* **Work instruction**
For each line of the data below, copy it if it holds the word "Open".

----- Extracted entries -----

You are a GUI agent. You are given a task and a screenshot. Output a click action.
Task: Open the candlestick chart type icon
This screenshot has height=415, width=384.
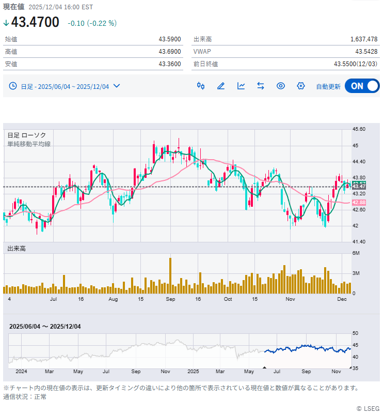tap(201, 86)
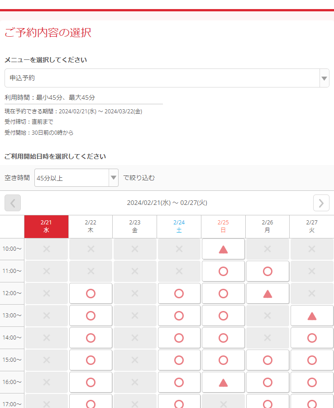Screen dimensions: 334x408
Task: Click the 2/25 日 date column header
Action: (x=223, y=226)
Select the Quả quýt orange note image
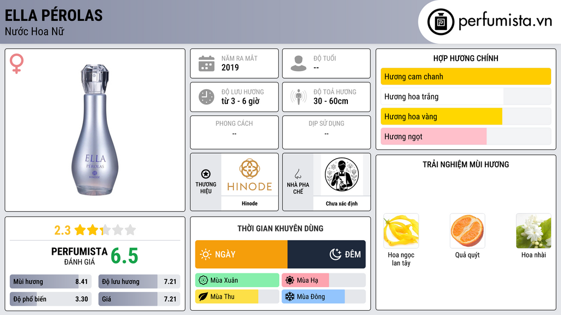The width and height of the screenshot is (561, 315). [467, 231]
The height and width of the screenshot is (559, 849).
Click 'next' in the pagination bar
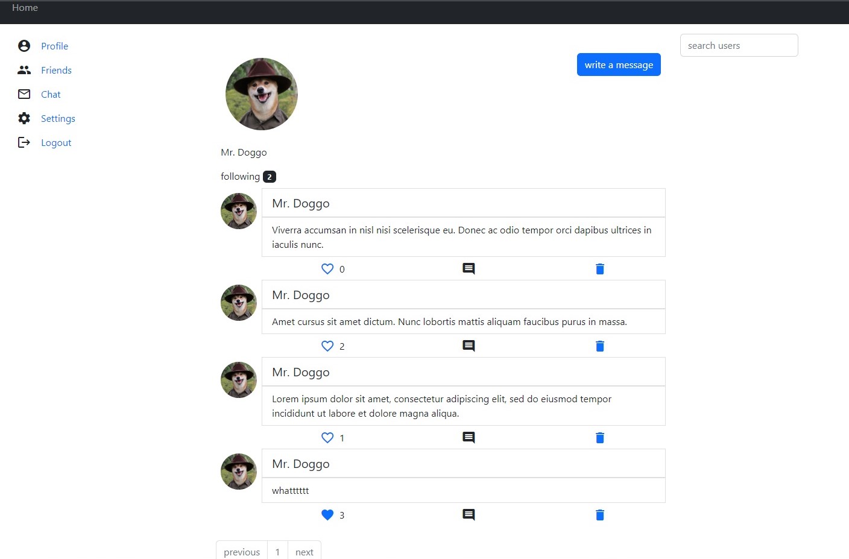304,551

-----
----- Extracted entries -----

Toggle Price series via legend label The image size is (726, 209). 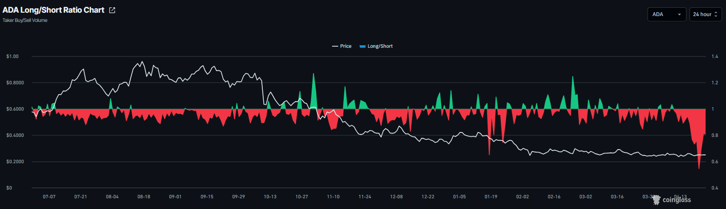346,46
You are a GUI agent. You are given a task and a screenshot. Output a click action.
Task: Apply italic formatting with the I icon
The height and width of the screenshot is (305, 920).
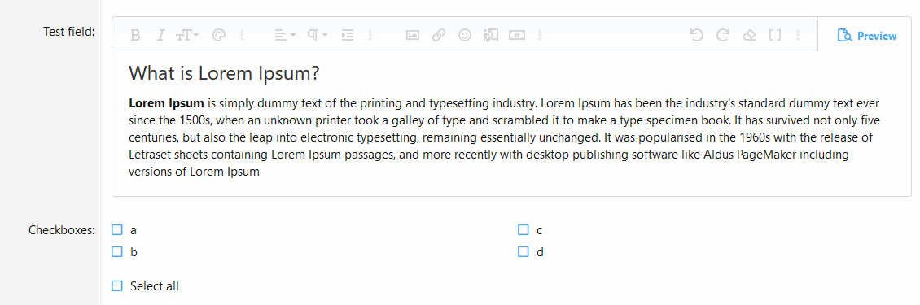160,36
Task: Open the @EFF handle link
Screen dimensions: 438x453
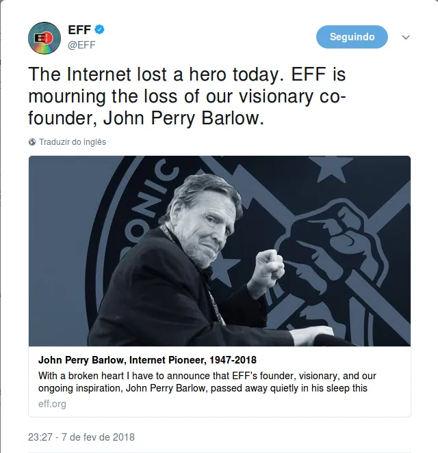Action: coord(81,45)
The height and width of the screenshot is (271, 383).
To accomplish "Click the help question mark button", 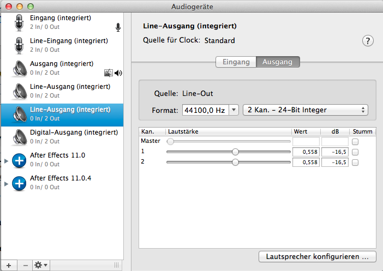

-----

* **Response to this exercise**
Task: Open the candlestick chart type icon
Task: Open the @EFF handle link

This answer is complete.